Document =
# Tender deck plates - when did they start?



## DKRickman (Mar 25, 2008)

Ok, here's a question for you old-time steam experts out there. When did locomotive builders, railroads, etc. begin installing a deck plate at the back of locomotive cabs? It seems that the older engines I've seen do not have them, but by the time of steel cabs they were standard equipment. Also, would older engines hae been retrofitted, or would they remain unadorned until the end of their days?


----------



## james brodie (Mar 28, 2008)

Dear Sir, What is a tender deck plate please? 
Jim brodie.


----------



## peter bunce (Dec 29, 2007)

Hi Jim, 

The tender deck plate is a (generally) slightly curved plate that is fixed to the back of the cab footplate, and is pivoted – this plate fills the gap between the cab and tender, and rests of top of the front plate of the tender. Early ones were almost flat: I wonder if the were sometimes caught on the tender, or perhaps the edges of the firemans boots did? 

It will stop the fireman getting his boot caught in the gap which changes in size as the loco and tender move, for instance on curves but they can do it on straights as well! 

Here in the UK they were in use from 1870 or so (from photos). 

Looking carefully in the book on Baldwin Locomotives I think there is one on a wood cabbed consolidation from 1881. They are difficult to see with your narrow american style cabs (depressed centers, which were on top, or possibly below the top edges with some loco's, of the bar frames, with higher sides above the driving wheels ), as the rear support brackets get in the way of seeing them!

Cabs like this I think would have had a narrow version of them, possibly slightly wider the the depresses center: though I am not sure. Rear photos of the cabs are a bit 'thin on the ground'.


----------



## james brodie (Mar 28, 2008)

Dear Peter, The term is "fall plate" and as you say hinged onto the loco cab footplat and rose and fell as the tende moved about. yes the fireman sometimes lost the heel on his boots if he got caught in an open part. The edge towards the tender had recesses to allow for movement so as not to bind on the tender handbrake or waterscoop handle. Sometimes when we went into collieries with tight curves we would hold the "fall plate up to prevent it getting buckled. Another use for this plate, it prevented coal from the tender shovelling chute falling down onto the track. 
For the young diesel gentemen the firemans job description could be -manual fuel transferer ! 
Jim Brodie potential steam engine cleaner.


----------



## Chris France (Jan 3, 2008)

Whether they were retrofitted or not I do not know, but I know we have engines at the B&O museum that date back to 1848 (the Memnon) that have deck plates. The Lafayette replica (1927 copy of an 1837 loco) also has one, whether this was copied from the original or not, I do not know. When I was at the throttle of the William Mason a few years back my fireman did get his heel caught by the deck plate in a tight curve. No injuries, but it can be a tad unnerving.


----------



## Torby (Jan 2, 2008)

I imagine they came into use when somebody related to somebody significant had an accident.


----------

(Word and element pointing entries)
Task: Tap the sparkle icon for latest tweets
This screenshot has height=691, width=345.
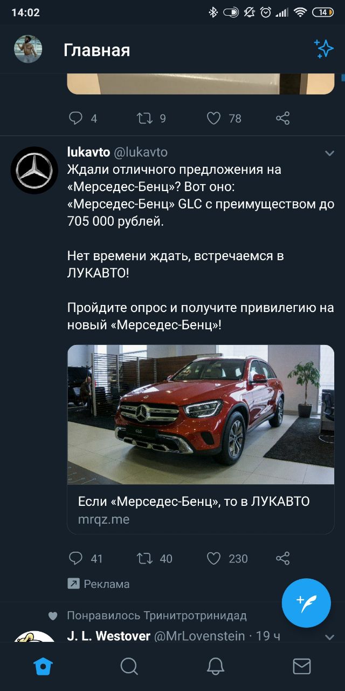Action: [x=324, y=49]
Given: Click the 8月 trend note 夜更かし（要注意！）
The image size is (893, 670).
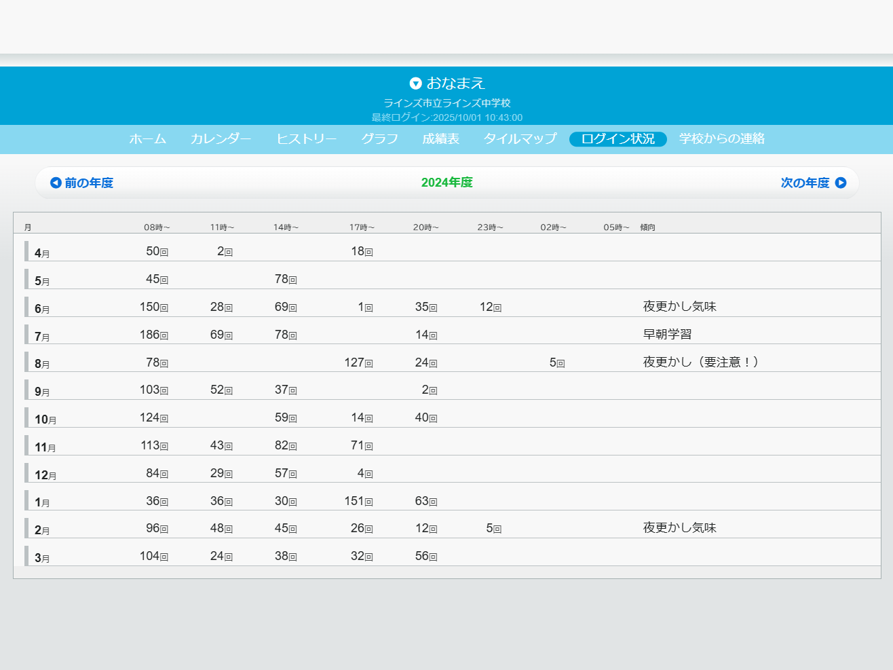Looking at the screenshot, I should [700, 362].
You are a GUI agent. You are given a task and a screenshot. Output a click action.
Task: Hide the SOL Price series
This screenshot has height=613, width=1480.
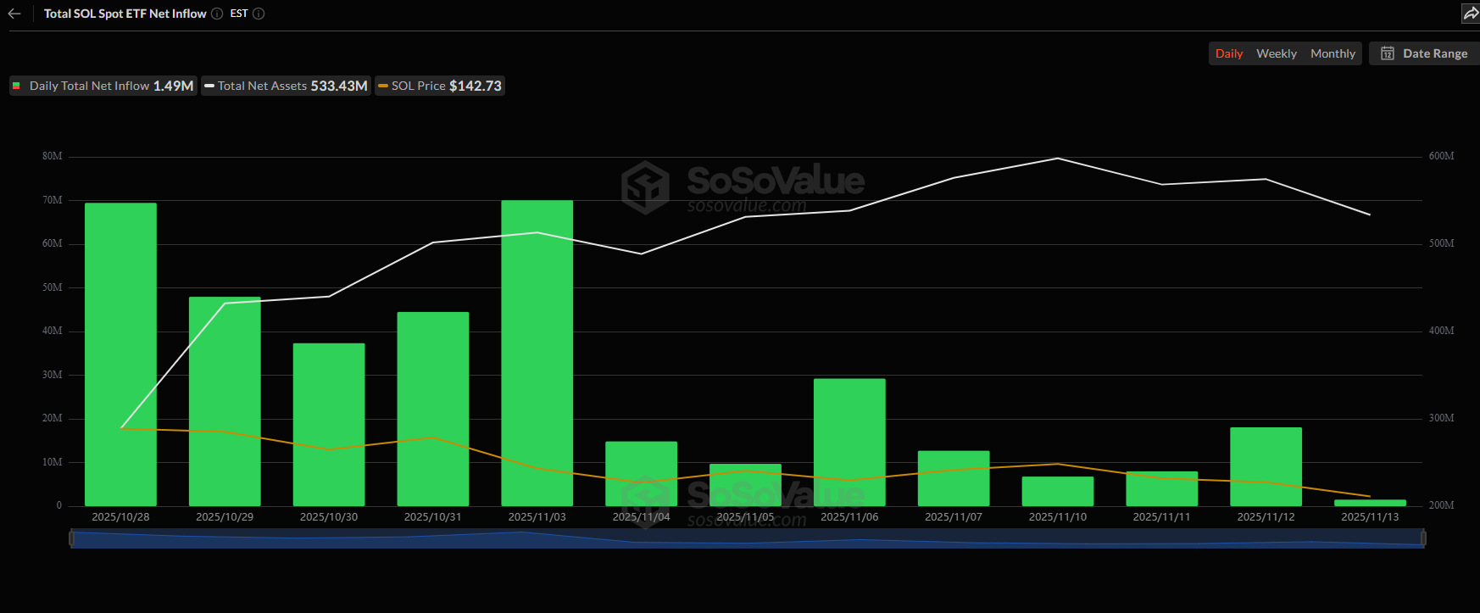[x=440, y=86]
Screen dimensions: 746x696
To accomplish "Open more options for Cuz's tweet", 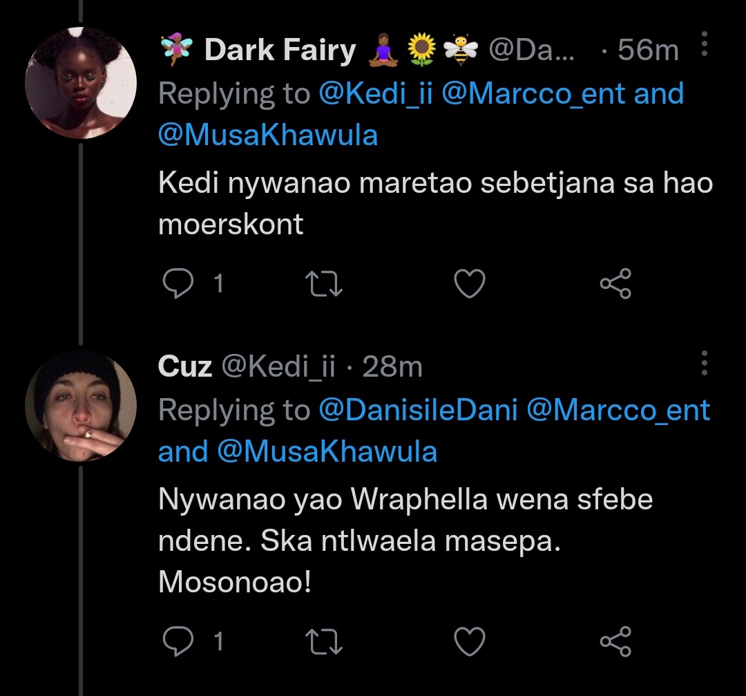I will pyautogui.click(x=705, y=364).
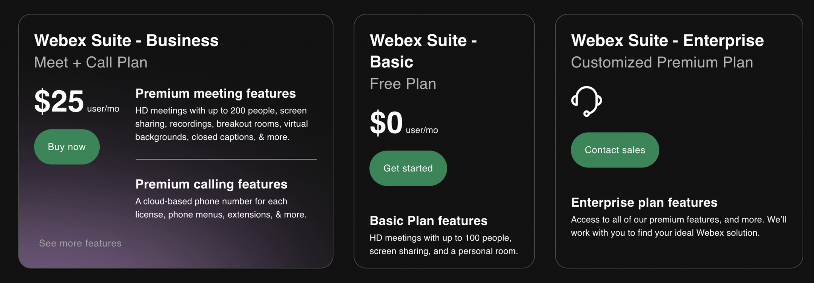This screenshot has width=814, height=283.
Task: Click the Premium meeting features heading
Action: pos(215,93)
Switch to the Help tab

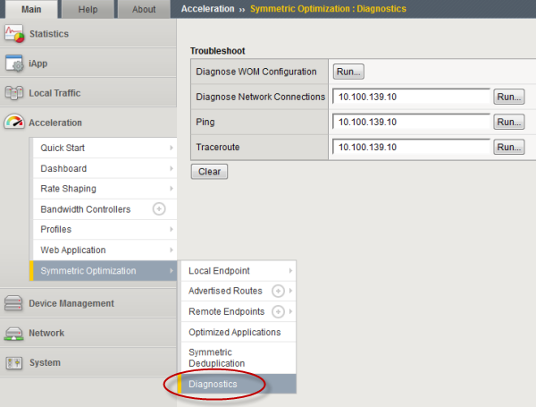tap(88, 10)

Tasks to perform =
• A. Does the forum thread on tender deck plates support each of the following statements: (i) deck plates were in use in the UK from about 1870; (ii) the Lafayette replica was built in 1837; (iii) the plate kept coal from the tender shoveling chute from falling onto the track? Answer yes or no for each, quoting the deciding words of the thread.
• B. Put the lines of the entries into a numbered list, beginning at the first line of the entries and stopping after the line that contains "[x=440, y=86]". Omit blank lines and leave the pictures out.

Response list =
• A.
(i) Yes: "Here in the UK they were in use from 1870 or so (from photos)."
(ii) No: "The Lafayette replica (1927 copy of an 1837 loco) also has one"
(iii) Yes: "Another use for this plate, it prevented coal from the tender shovelling chute falling down onto the track."

• B.
1. Task: Tap the sparkle icon for latest tweets
2. This screenshot has height=691, width=345.
3. Action: [x=324, y=49]
4. Given: Click the 8月 trend note 夜更かし（要注意！）
5. The image size is (893, 670).
6. Looking at the screenshot, I should [700, 362].
7. You are a GUI agent. You are given a task and a screenshot. Output a click action.
8. Task: Hide the SOL Price series
9. This screenshot has height=613, width=1480.
10. [x=440, y=86]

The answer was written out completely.